If I know that a specific person is doing it for a bad reason, e.g. to scam the government, or that some other response will be better for them, e.g. they think they’re the queen of England and I’m their shrink, then we can of course make exceptions. But the general rule should be the one we already use in assigning social sex distinct from biology, i.e. go ahead and accept the role they are signaling.
Except that culture and biology evolve separately. We’re talking about a cultural change, and conversations like this one, and the behavior changes they engender, are how cultures evolve.
That relates to how we use social sex. It shows that we already conceive of social sex as distinct from biological sex.
I think this is a fair critique of my position, though not a defeater. The question is, if we remove biology from sex, should we remove it from species?

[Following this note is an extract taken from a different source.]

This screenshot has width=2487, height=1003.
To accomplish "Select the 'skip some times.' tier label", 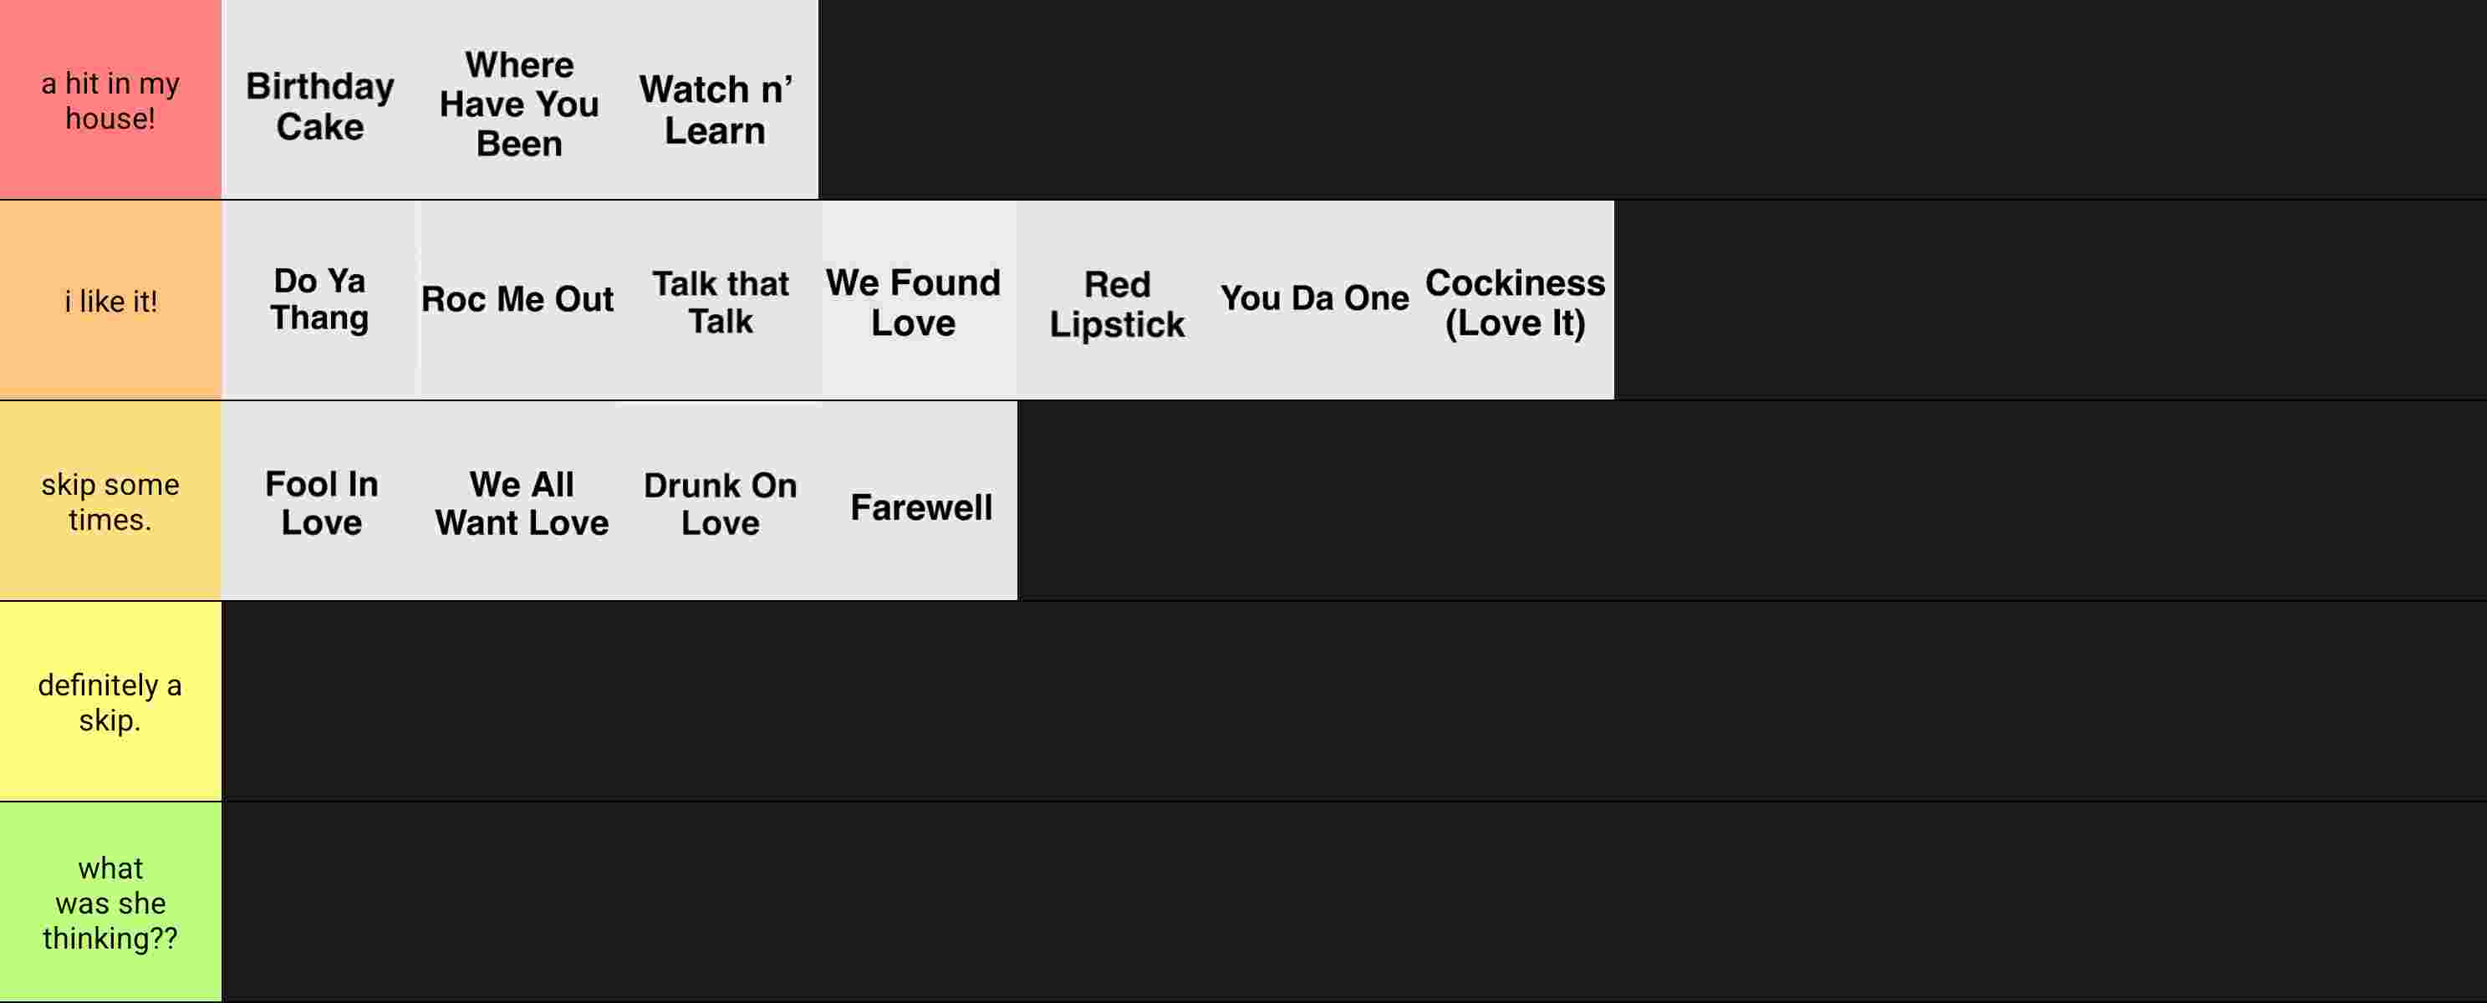I will [x=110, y=501].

If we treat Siri as human, do we then accept that humanness is not about biology? But my response is, yes. We treat Siri as a human because she’s designed to be interacted with in a human-like way. But we know that we don’t have to feed her or let her vote. Similarly, we treat her as a woman to the extent that it matters, e.g. caller her “her” (and, arguably, ordering her about).
In the same way, we can treat female-presenting biological men as women in social contexts to the extent that it’s relevant, without assuming that they have periods or get pregnant.